I think I have it figured out! Let’s use Chicago as the example. For people in rural areas, they don’t have a lot of the “trendy” chains – like Cheesecake Factory – so they want to go there, because “everyone they know” says it’s great. People from certain metropolitan areas don’t have Chicago specialties – like Giordano’s pizza and Portillo’s Italian Beef – so they want to go there. Still others find comfort in routine, when everything else they are experiencing can’t be controlled or they over load on foreign concepts, they stick with what they know. And then of course there are the “unadventuresome” – yes, I just made up that word – you know, the burgers & fries, steak & potato, mac & cheese people (because they know what it tastes like).

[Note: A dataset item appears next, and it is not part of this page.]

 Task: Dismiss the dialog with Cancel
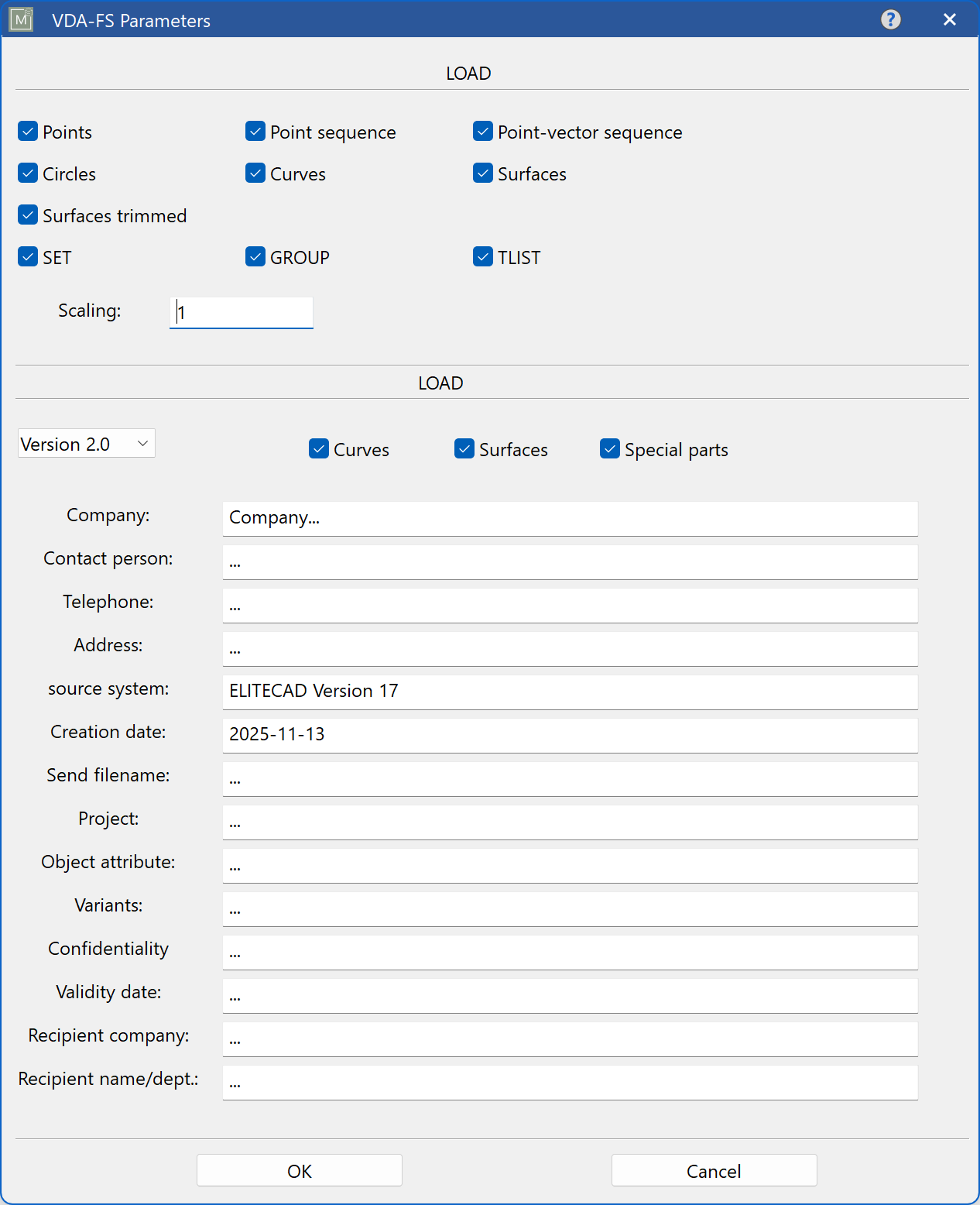click(713, 1170)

As I am none of the above, where does that leave me? I do have fave places that I find in every city I go to, and Chicago is no exception, and I try to hit those places while I am there, but I don’t need a routine and I rarely eat in national chains (not at all if I can avoid it – that topic may be my next blog…hmmm). I am nothing if not an adventuresome eater. Because I am unwilling to eat the same things on the road that I can eat at home, and I am unwilling to settle for second rate, I often find myself dining solo. The masses don’t see the boldness of new, unknown choices as a beautiful thing – for some it is scary, some are just plain cheap, and still others would blanch to see “bone marrow” on the menu!

So this trip I found TWO new places and had wonderful things in each and good company for both meals. Sometimes I CAN encourage people to stretch that comfort zone…

This week’s Food Memories include Nutella Crepes for dessert at Crepe Bistro on Wells, a ridiculously good Shrimp Burger at Public House on State St., and a solitary, but not lonely, lunch at The Purple Pig.